Amid all the brouhaha over DeepSeek, its potential overshadowing of ChatGPT, and which AI assistant is better than the next, what gets lost in the shuffle is AI’s ultimate purpose. Everyone talks about accuracy, processing power and other features, but really every AI assistant – and AI in general – does pretty much the same thing. The machine automates some piece of a process – a piece of the thinking – to assist human beings who are involved with the process. That’s the core promise of AI.
It’s the same whether it’s AI for code generation, for predictions, for image or headline creation, optimization with a/b testing, or – as this article explores, using AI to improve customer experience (CX). They are all tasks that humans thought of and have been doing for a long time. AI simply promises to scale up automation by effectively taking a set of parameters – a description of the task, the process, the outcome – and iterating to create what people are asking for.
How then does one AI system do that better than another? A lot depends on the underlying data that is used to train AI, with the catch that the results produced can mask the quality – or lack of quality – in the underlying data. There are three general classes of data used to feed AI – each with its own set of problems that occur when the data is no good.
Training Data for the AI Knowledge Base
One is the training data itself. Any AI object – a large language model (LLM), an agent, etc. has a ton of data – the “corpus” or knowledge base – thrown at it before it’s told what to look for in the construct of the given parameters. A problem that sometimes occurs is that its thinking is skewed by the dataset it’s provided. In agriculture, for instance, AI is often used to optimize resource allocation, or for targeted interventions.
But a bias toward high-yielding varieties, or identifying pests and disease prevalent in a specific area can lead to the AI giving misinformation in certain regions, or discounting local adaptability. The way to combat this unintentional bias is to ensure an adequate cross-section of input data – an accurate, comprehensive, and neutral corpus.
Prompt Data: Proceed this Way
A second type of data is the prompt data, the information an AI model is provided to tell it how to proceed, whether a single prompt, an entire conversation, or other people’s conversations (i.e., agentic AI). Over time, AI will train itself on prompt data, becoming more intelligent about its responses based on the entirety of the conversations. As with training data, high-quality, relevant output depends on guiding the AI model with high-quality relevant data. There are many examples of “prompt-busting,” where bad actors intentionally feed AI bad data through conversation intended to “confuse” the model.
Quantitative Data: AI for Exploration
Third, many modern AI agents operate via APIs and interfaces that look at quantitative data, such as asking the model to return information about a segment (e.g., 40% of customers are in the top 10% for lifetime value). Exploration, visualization, and narrative on large datasets depends greatly on having high-quality, accurate data that has been cleansed, de-duplicated, and matched and merged using advanced identity resolution. Inaccurate data introduces bias in a myriad of ways, such as call center agents entering a default value (e.g., “00000” for a Zip code) for a required field, leading to a misunderstanding of demographic data with a cascading result of inferior customer experiences.
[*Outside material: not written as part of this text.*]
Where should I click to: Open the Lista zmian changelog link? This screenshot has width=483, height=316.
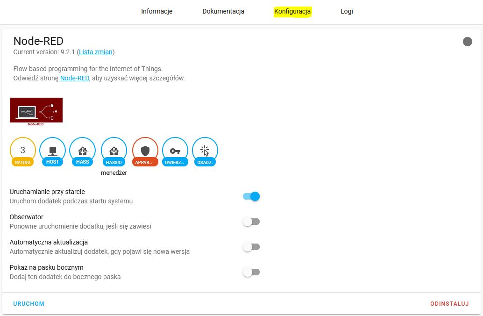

For all three classes of data underpinning AI, customer data technology that makes data ready for business use is critical to ensure that outputs can be trusted to produce relevant customer experiences (CX). A recent Gartner survey shows that 63% of organizations do not have or are unsure if they have the right data management practices for AI. Gartner predicts that through 2026, organizations will abandon 60% of AI projects that are unsupported by AI-ready data.
Is Your Data Ready for AI?
Because high-quality data is such a key part of using AI to drive CX, as the role of AI becomes more substantial, we are seeing a larger focus on data governance, oversight, and compliance. For example, honoring customer permissions for how their data is used – including PII data – in AI training models becomes important. There are a host of privacy requirements to consider and implement for how customer data may be used to train AI models. Governance is also closely related to how to prevent bias, i.e., how does a business ensure that AI is training on the right datasets, that it’s not hallucinating, that bad actors are not intentionally feeding it bad data to produce inaccurate results – or perhaps to steal proprietary information?
In summary, there are many limitations and dangers implicit with using AI to enhance CX. Given that enterprise businesses are feeding AI with detailed information about their customers, care must be taken to fiercely protect customer data and prevent bad data from causing AI catastrophes – intentional or accidental – that rather than improve CX will instead have the opposite effect, introducing CX friction that may damage the customer relationship or introduce financial and reputational damages.